"Meuse l'oubli" de Philippe Claudel par Eléonore de Jamblinne
"Meuse l'oubli" de Philippe Claudel par Eléonore de Jamblinne
Durant ces vacances, après avoir lu Toi que j’aimais tant de Mary Higgins Clark, je me suis attelée au roman de Philippe Claudel : Meuse l’oubli. Les deux romans traitent du même sujet, à savoir le deuil, mais celui-ci est abordé de manière très différente. Chez Clark, une jeune femme doit faire le deuil de sa sœur, assassinée des années plus tôt. Nous sommes donc plongés au cœur d’un meurtre dans une ambiance à la fois sombre et trépidante. Chez Claudel, tout au contraire, le narrateur doit accepter la mort de la femme qu’il aimait et cela se fait avec lenteur, dans l’atmosphère grise et brumeuse des abords de Meuse, au gré de descriptions parfois crues, parfois poétiques. Ou poétiquement crues.

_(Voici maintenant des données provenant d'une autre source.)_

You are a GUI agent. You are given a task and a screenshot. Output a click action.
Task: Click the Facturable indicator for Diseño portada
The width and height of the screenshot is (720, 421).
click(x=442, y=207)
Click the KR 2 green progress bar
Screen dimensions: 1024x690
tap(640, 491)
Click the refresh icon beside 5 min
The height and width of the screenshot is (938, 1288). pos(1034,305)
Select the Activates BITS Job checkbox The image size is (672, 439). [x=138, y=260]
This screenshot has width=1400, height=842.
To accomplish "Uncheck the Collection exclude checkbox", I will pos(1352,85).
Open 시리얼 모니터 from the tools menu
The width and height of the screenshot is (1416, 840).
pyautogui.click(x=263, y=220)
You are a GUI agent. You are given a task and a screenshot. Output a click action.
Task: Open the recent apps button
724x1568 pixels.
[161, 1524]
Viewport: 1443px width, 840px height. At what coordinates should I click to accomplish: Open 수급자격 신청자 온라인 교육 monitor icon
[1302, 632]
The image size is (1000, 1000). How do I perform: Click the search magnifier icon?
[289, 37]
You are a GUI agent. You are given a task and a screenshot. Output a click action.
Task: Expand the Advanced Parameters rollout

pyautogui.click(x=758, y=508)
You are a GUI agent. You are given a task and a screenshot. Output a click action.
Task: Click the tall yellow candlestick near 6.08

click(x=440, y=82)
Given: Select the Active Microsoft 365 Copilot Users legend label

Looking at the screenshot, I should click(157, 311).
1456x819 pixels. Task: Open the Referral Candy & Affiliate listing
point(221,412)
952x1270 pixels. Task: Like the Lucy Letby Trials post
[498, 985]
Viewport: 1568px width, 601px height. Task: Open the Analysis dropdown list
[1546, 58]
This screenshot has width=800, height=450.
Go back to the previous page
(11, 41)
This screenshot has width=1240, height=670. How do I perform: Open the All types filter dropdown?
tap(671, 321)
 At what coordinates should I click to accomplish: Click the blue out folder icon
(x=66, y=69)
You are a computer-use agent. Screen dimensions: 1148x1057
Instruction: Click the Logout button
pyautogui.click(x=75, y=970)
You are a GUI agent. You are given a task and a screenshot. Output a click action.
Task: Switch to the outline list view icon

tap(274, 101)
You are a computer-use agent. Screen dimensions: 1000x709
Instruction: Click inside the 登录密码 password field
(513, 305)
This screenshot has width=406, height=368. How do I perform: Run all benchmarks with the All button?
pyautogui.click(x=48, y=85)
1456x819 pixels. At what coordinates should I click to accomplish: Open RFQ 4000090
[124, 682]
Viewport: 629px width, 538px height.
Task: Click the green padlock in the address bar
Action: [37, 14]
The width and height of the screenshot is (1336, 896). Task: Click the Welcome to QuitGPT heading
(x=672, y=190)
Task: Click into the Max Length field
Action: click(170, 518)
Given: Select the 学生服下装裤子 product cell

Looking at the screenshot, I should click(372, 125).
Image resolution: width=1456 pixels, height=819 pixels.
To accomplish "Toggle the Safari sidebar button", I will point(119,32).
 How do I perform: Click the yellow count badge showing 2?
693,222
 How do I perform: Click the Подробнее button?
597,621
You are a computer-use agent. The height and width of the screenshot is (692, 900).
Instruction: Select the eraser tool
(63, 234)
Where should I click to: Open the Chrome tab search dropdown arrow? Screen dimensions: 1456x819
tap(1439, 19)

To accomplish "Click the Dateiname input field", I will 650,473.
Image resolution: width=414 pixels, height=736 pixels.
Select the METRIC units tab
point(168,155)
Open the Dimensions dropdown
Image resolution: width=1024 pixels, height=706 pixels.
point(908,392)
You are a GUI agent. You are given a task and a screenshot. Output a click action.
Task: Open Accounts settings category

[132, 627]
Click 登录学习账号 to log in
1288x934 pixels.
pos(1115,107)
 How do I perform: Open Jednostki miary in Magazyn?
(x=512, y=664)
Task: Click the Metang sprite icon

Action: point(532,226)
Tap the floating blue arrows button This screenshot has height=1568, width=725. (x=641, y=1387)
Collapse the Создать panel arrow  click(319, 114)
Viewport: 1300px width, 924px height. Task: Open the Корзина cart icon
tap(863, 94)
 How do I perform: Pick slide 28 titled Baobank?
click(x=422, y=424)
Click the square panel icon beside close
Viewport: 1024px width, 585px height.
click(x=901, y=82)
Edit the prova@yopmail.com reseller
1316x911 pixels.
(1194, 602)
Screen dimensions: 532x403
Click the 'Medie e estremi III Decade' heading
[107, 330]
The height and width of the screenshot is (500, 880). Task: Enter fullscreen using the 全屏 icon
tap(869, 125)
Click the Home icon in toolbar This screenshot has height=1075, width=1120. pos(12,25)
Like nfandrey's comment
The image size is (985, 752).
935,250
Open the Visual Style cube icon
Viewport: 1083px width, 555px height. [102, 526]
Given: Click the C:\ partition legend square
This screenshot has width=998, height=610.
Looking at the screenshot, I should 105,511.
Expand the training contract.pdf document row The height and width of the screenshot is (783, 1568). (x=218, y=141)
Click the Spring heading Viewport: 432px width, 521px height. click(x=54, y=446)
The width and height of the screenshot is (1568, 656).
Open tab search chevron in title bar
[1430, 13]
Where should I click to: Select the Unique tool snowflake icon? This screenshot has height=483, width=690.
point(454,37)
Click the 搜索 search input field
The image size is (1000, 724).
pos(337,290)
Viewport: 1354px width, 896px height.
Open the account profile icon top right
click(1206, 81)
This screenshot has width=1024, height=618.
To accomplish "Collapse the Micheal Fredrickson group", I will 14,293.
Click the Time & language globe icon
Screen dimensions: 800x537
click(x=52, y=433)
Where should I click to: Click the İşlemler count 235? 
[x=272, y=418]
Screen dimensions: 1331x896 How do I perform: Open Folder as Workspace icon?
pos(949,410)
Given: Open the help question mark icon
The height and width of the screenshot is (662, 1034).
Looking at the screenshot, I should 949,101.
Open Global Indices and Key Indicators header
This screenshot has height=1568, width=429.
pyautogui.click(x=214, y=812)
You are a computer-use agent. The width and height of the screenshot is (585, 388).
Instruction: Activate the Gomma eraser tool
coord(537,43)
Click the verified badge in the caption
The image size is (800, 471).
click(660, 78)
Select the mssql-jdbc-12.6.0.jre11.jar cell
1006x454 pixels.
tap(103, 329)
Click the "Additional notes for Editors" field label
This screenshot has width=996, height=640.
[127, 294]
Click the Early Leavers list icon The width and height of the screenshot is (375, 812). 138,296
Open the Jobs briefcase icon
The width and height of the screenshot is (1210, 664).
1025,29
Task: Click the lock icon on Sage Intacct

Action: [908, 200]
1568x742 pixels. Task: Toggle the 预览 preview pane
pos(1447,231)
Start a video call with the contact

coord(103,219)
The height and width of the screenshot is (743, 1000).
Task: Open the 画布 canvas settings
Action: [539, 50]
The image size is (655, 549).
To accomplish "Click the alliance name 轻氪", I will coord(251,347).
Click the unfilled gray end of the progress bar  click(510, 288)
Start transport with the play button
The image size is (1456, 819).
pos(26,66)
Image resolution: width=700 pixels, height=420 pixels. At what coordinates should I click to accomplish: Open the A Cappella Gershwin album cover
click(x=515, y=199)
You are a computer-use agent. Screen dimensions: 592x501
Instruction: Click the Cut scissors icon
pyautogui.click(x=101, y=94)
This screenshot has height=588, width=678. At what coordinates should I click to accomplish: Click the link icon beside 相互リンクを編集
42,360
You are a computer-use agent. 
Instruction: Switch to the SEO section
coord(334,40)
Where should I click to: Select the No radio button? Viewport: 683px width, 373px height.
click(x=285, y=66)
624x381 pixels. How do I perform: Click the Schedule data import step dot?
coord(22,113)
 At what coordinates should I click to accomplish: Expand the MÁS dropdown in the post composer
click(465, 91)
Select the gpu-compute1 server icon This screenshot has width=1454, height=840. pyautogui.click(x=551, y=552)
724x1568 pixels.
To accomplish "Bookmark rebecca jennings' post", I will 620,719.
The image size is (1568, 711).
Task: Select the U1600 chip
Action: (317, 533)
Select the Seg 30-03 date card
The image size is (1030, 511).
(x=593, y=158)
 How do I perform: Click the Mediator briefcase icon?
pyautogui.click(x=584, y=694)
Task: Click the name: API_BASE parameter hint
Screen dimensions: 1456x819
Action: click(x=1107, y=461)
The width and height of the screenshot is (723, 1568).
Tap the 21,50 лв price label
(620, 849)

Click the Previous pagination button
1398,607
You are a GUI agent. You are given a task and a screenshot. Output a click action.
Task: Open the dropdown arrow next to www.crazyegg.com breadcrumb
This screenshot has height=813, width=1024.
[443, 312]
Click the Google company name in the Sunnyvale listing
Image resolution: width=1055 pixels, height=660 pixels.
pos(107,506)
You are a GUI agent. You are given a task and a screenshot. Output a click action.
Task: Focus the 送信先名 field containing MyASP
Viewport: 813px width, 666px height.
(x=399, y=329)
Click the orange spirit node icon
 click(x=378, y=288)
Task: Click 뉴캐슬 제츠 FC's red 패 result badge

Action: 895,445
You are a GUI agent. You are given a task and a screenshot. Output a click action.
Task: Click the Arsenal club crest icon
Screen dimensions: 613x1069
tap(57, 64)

Dans les deux cas, le deuil prend toute la durée du roman. Dans Meuse l’oubli, nous pouvons, en effet, suivre tout l’acheminement du narrateur, qui est d’ailleurs anonyme, passant par toutes les phases du deuil. Au départ, malgré le fait qu’il ait changé de ville pour fuir tout ce qui se rattache à sa chère Paule défunte, il la fait revivre de mille et une manières, ne tolérant pas son absence : à travers son pull-over qu’il trimbale partout avec lui, ses lettres, les souvenirs qu’il fait défiler dans sa tête, encore et encore. La réalité semble s’être confondue avec la remembrance de cette jeune femme : le monde, pour le narrateur EST Paule, tout se rattache à elle, la moindre odeur, la couleur d’une fleur, un passant, une réflexion…
Fuir, voilà la seule option qu’il a trouvée pour oublier. Oublier toutes ces évocations de la femme qu’il aimait et qui lui meurtrissent le cœur et la pensée. C’est à Feil, petite ville en bord de Meuse, qu’il trouvera un refuge à sa tristesse. Cependant, tout dans cette bourgade y semble faire écho, comme un miroir à sa propre intériorité : la place aux rares passants, le brouillard qui se lève le matin, le ciel gris, la routine dans laquelle sont empêtrés les habitants, l’hôtesse du personnage principal, veuve depuis des années, et la Meuse qui s’écoule sans fin avec alanguissement dans son lit aux flots cendrés. Par ailleurs, la présence du fossoyeur, Maltoorp, avec qui le narrateur aura plusieurs discussions, rends la mort d’autant plus présente.
Le deuil s’achève à la fin du roman avec un geste significatif du personnage principal. Cette acceptation d’un retour au monde des vivants est symbolisée par la présence de Reine, qui se marque de plus en plus au fil du roman. Cette jeune fille à la chevelure flamboyante est vue par le narrateur, à l’issu de son deuil, comme « une promesse rousse et claire, un jeune élan de chair, une flamme immodérée… »
Aux souvenirs qu’il a de sa chère Paule, se mêlent ceux d’une autre femme : sa mère. Celle-ci étant une prostituée, le narrateur a passé toute son enfance à être considéré comme le « Fils à putain » et à être traité sèchement par une mère pour qui il était trop encombrant. En plus de devoir faire le deuil de la femme qu’il a aimée, il doit aussi faire celui de celle qui ne l’a pas assez aimé. Il entretient envers elle une rancœur pour avoir eu une enfance « ratée », à devoir supporter sa vie décousue ainsi qu’une réputation peu glorieuse. Les réminiscences des deux corps se mêlent de temps en temps : un corps qui le dégoutait par l’usage qui en était fait et un autre qu’il adulait, confondant, par là également, les deux femmes qu’il a eu dans sa vie et qui ont occasionné chacune une perte auprès du narrateur. Ces pertes, celle d’une enfance volée et celle d’une femme tant aimée, le personnage principal s’efforce de les accepter au fil des mois. C’est seul qu’il y arrivera, ou du moins qu’un espoir de réussite naîtra, et même si les changements ne sont pas perceptibles de l’extérieur, comme la Meuse qui semble rester intacte et inchangée, de l’intérieur, la vie bouge lentement et avec elle l’espérance d’un renouveau.